* [Exercise description]
Every line from the one with "Screen dimensions: 1080x2220" through the end of the material should be written out character for character. Lines before it are excluded.

* [Records for this exercise]

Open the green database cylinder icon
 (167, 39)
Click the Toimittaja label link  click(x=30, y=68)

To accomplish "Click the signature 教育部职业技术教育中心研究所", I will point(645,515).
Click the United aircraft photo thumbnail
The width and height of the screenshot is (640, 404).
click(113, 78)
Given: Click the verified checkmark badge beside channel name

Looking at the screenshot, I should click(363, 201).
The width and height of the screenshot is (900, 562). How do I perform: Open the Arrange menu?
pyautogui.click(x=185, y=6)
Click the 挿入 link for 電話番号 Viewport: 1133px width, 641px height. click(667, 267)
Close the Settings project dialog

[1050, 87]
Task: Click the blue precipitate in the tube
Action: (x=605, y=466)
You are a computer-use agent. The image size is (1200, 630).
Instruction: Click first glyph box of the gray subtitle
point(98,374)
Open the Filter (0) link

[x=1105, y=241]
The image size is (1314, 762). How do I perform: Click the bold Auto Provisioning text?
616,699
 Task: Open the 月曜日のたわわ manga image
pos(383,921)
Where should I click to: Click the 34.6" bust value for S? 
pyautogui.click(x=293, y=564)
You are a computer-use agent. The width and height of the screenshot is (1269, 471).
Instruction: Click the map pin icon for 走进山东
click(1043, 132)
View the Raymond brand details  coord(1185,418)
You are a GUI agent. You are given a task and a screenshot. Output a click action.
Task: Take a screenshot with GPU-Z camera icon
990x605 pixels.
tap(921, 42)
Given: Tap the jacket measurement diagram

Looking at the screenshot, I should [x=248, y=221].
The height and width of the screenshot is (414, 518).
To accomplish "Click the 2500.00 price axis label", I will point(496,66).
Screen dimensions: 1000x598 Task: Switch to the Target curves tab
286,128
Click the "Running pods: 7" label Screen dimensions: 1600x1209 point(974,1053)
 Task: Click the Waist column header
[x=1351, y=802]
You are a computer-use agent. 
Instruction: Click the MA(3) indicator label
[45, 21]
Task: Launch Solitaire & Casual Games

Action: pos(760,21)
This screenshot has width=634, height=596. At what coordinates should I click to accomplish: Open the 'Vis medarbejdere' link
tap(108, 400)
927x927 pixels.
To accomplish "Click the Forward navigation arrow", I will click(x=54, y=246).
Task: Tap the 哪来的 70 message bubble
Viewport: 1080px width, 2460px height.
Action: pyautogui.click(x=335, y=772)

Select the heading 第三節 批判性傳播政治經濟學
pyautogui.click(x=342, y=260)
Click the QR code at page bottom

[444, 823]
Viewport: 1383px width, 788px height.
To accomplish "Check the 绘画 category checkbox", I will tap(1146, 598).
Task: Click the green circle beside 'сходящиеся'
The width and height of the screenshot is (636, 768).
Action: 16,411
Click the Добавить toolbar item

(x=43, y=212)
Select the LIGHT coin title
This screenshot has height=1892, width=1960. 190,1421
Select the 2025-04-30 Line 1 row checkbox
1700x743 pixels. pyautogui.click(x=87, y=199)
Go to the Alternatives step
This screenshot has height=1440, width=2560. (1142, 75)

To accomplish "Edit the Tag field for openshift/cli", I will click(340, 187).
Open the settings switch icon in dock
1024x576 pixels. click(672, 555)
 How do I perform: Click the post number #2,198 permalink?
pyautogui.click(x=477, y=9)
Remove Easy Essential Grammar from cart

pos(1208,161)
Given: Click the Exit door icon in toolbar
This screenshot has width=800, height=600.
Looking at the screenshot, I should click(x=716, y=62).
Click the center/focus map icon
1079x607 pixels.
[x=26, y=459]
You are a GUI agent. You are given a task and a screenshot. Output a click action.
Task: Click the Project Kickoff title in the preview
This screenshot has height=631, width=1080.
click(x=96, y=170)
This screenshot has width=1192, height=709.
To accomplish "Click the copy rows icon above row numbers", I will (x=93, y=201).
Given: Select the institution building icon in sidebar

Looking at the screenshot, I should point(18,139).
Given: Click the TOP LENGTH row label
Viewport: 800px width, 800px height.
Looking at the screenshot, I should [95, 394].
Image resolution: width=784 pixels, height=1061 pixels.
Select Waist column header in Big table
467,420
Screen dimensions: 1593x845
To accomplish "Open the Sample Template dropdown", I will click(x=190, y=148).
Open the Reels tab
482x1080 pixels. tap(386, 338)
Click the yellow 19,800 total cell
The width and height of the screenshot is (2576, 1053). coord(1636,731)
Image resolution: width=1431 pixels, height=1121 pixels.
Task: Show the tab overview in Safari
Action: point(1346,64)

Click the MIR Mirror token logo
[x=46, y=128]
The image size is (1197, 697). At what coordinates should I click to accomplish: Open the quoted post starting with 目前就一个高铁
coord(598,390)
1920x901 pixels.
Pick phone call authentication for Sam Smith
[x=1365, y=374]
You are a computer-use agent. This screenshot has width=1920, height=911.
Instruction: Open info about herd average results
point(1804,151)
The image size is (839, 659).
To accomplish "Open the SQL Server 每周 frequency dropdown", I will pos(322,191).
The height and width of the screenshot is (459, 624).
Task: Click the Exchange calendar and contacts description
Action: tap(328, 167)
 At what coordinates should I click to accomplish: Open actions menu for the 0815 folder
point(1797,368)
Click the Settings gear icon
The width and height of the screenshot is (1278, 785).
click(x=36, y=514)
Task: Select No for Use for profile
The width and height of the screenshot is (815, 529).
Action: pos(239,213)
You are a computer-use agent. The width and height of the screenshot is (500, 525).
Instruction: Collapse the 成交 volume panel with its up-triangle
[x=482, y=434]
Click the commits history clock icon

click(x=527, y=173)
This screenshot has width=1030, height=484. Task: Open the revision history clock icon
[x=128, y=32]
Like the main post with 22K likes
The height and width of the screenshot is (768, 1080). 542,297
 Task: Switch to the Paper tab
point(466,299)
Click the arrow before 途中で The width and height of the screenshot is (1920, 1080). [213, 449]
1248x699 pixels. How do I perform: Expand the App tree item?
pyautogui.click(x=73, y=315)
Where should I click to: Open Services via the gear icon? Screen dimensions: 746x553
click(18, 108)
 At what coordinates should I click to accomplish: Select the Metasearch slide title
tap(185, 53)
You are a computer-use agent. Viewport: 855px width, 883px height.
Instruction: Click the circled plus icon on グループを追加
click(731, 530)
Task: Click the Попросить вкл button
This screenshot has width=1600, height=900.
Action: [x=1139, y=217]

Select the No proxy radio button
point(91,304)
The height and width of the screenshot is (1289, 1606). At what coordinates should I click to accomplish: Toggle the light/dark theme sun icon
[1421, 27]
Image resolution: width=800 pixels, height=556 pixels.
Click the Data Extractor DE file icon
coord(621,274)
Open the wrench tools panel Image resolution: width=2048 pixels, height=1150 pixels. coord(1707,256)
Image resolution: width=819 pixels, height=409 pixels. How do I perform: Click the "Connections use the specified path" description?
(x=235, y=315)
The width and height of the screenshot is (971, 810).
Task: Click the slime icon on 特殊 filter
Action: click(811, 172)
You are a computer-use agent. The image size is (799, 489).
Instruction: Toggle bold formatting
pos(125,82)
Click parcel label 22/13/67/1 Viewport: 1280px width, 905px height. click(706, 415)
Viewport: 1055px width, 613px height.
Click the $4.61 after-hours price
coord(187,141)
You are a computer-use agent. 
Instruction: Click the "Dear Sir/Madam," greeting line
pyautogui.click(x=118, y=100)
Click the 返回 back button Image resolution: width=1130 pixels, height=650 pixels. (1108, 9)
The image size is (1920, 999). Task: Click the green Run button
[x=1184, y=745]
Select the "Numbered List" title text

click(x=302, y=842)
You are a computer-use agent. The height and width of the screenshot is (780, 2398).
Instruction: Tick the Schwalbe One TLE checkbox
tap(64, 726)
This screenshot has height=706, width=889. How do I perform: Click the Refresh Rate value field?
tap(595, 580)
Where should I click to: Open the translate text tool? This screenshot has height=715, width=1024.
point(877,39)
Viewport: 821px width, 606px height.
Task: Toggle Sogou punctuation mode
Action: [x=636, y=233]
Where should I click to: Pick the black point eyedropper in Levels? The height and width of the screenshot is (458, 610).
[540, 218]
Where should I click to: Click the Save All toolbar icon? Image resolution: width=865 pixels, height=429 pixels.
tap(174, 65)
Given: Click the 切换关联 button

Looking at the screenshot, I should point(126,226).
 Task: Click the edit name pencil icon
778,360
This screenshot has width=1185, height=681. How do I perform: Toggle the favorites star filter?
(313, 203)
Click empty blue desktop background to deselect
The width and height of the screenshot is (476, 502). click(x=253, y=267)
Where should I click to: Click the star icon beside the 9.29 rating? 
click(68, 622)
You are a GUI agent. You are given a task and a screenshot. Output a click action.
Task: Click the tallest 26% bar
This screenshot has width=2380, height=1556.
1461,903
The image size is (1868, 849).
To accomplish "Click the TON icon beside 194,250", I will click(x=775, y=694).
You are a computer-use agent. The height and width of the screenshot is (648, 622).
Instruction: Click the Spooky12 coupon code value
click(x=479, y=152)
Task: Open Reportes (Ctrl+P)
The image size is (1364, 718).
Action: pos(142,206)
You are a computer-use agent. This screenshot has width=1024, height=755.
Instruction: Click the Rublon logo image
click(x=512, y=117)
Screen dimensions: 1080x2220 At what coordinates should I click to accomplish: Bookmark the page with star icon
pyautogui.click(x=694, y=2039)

* [Result of the task]
Screen dimensions: 1080x2220 At what coordinates should I click to accomplish: Bookmark the page with star icon
pyautogui.click(x=694, y=2039)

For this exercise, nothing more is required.